His head was hurting. He pressed his thumbs into his eyes and massaged them, hands together like he was praying. Perhaps he was. For the last hour, Kelly had subjected him to an intense and detailed discourse in quantum mechanics that pushed his knowledge of physics beyond its limit.

"Let me see if I've got this straight. The detectors at CERN got a good look at the phenomenon as it passed, and you got all the data. And in that data, you've discovered that whatever it is, it has purpose, and is talking back to whoever's sending it. Right so far?"

Kelly nodded once. "Yes. ATLAS and beauty went ape-shit at midnight. More exotic particles were recorded in a hundred nanoseconds than would be seen if they ran the collider for a hundred years, twenty-four hours a day."

"But ... you've only had the raw data feed. Nothing's been analysed, yet you say we can communicate with whoever is sending it? How?"

"That part was obvious. The ATLAS experiment, for example. One of it's aims was to find the existence of microscopic black holes; things that lead in theory, to other dimensions. There's no analysis needed to spot them, they simply appear as tracks on the instruments traces with particular characteristics. When the phenomenon went over, there were millions of them. I can't begin to imagine the amount of energy being used to create them across half the circumference of the globe, onto the through the earth's crust."

"Okay. What else?"

The light; the golden hue. Large numbers of quarks were seen by beauty, This is really my best assessment, but given the huge numbers of sub-atomic particles thrown about by the phenomenon, I'll bet some of them were new to science. Perhaps a a lot of them were dark matter. But I think the light given out by the phenomenon relates to photons, and there's something coherent about it. I'll swear its information. Literally, trillions trillions of terabytes of information being transmitted somewhere by this thing. Probably through the wormholes and maybe combined with some form of quantum entanglement to send the data over long distances instantaneously."

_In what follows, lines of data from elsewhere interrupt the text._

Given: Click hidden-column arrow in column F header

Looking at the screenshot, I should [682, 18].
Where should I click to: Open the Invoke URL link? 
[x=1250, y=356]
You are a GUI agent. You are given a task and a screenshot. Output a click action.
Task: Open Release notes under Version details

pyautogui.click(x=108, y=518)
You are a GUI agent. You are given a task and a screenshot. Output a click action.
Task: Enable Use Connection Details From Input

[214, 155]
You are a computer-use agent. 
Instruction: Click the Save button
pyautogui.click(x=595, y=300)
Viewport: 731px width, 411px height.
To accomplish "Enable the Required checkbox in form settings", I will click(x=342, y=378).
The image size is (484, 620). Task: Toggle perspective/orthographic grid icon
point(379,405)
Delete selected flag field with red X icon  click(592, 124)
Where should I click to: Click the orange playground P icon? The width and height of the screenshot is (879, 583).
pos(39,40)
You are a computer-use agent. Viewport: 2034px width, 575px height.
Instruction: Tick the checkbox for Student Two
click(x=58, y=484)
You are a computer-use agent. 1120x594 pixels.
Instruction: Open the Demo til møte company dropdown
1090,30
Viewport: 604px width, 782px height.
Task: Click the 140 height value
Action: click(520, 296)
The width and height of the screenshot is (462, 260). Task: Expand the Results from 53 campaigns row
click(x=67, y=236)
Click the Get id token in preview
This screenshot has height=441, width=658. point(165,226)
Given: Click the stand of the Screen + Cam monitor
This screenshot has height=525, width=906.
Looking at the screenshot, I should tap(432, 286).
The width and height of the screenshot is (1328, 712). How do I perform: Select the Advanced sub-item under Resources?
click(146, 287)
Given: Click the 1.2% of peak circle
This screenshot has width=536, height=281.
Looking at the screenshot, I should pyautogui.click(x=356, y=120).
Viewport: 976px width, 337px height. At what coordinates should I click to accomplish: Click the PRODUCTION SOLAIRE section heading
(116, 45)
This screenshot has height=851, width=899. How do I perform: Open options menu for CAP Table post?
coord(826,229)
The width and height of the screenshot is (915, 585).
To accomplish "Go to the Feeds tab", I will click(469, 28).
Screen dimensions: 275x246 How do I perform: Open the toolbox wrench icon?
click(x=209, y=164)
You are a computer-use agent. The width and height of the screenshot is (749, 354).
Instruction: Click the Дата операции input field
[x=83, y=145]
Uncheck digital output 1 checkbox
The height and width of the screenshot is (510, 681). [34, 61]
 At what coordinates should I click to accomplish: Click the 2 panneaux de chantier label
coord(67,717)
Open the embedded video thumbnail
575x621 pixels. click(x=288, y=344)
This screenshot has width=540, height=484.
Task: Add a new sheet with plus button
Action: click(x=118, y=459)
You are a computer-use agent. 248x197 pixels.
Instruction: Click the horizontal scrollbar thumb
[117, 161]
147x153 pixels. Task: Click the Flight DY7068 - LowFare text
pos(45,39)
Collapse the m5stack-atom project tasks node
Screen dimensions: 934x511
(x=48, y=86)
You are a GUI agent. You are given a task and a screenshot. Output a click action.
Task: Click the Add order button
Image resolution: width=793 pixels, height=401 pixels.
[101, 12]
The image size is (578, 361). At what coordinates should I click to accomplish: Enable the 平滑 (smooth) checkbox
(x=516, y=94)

Able didn't argue, though he thought this a stretch of imagination beyond even what he was capable of. A realisation of what Kelly was saying made him feel slightly ill. "And the information it's sending is..."

"People. It deconstructs people, and sends their information, their map, if you like, somewhere else."

"Why the hell would they do that?"

"That's the wrong question. The one you should be asking is, 'where are they taking everyone.'"

It took several moments for that to sink in, too. "Jesus. It's a teleporter?"

"If you like. At least, I think so."

"Where too? And more to the point, why?" 

"Invasion, maybe. Rid the world of the dominant species and walk in unopposed. But that doesn't make sense."

"It doesn't?"

"Why save all the information? Why not just kill and destroy all human life? I think everything is being recorded, right down to the minutest detail, so that it can be reconstructed later on."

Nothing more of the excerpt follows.